— BEGIN Passage given —

CFWH-TV was the television call sign for the CBC's television station in Whitehorse, Yukon. Commencing transmissions on November 26, 1968, it was one of ultimately six Frontier Coverage Package stations in the Yukon; satellite delivery of colour television began on February 5, 1973. It was a part of the CBC North television system.

Prior to the launch of CFWH-TV and for several years thereafter, Whitehorse's WHTV cable TV system (now part of Northwestel Cable) carried a mix of prerecorded CBC, CTV and syndicated programs on Channel 4 on its system, offered up to two weeks after their initial broadcasts on stations in southern Canada.

History
During its life, CFWH-TV was always licensed as a repeater. For most of its existence, this station was part of a "radiocommunication distribution undertaking" that included CFYK-TV in Yellowknife and CFFB-TV in Iqaluit. The CRTC did not license it as a television station, but merely as a transmitter to redistribute CBC North. In 2011, CFYK-TV was licensed as a full television station, with CFWH and CFFB as repeaters.

— END Passage given —
— BEGIN Supplied material —

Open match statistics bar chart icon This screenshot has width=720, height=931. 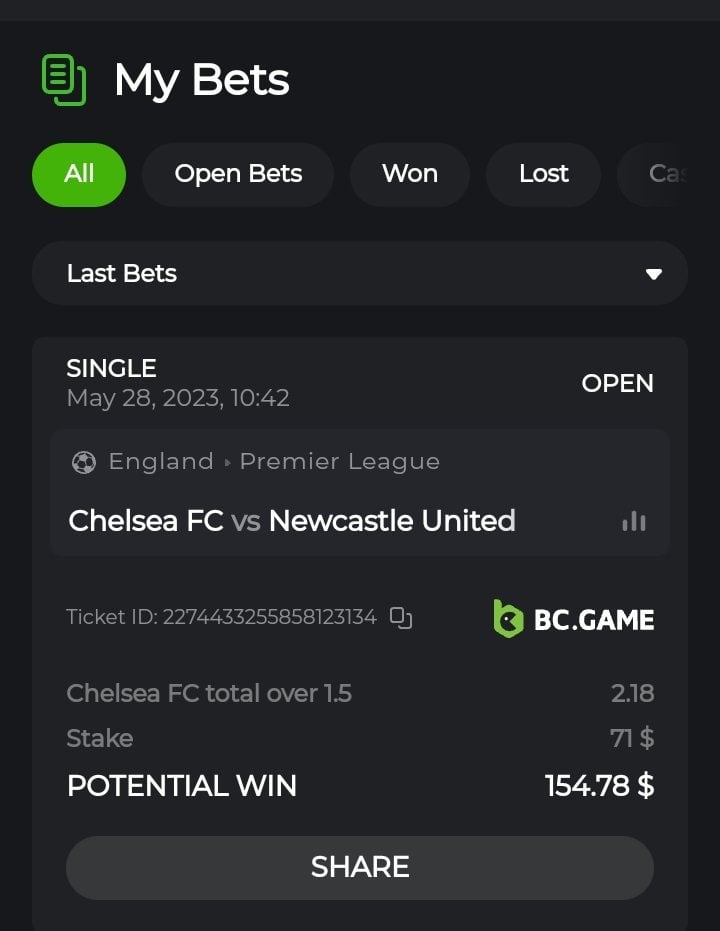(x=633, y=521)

— END Supplied material —
— BEGIN Supplied material —

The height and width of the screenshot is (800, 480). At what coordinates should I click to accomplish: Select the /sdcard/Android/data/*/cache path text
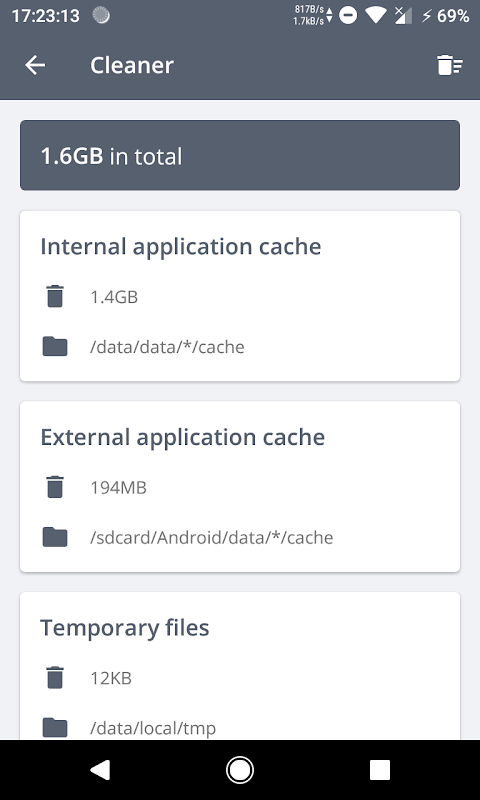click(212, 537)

— END Supplied material —

Exercises =>
1) According to the passage on CFWH-TV, on what date did the station begin transmitting?
2) Please write out the passage on CFWH-TV word for word, starting at "Prior to the" and ending at "in southern Canada.".

Outputs in order =>
1) November 26, 1968.

2)
Prior to the launch of CFWH-TV and for several years thereafter, Whitehorse's WHTV cable TV system (now part of Northwestel Cable) carried a mix of prerecorded CBC, CTV and syndicated programs on Channel 4 on its system, offered up to two weeks after their initial broadcasts on stations in southern Canada.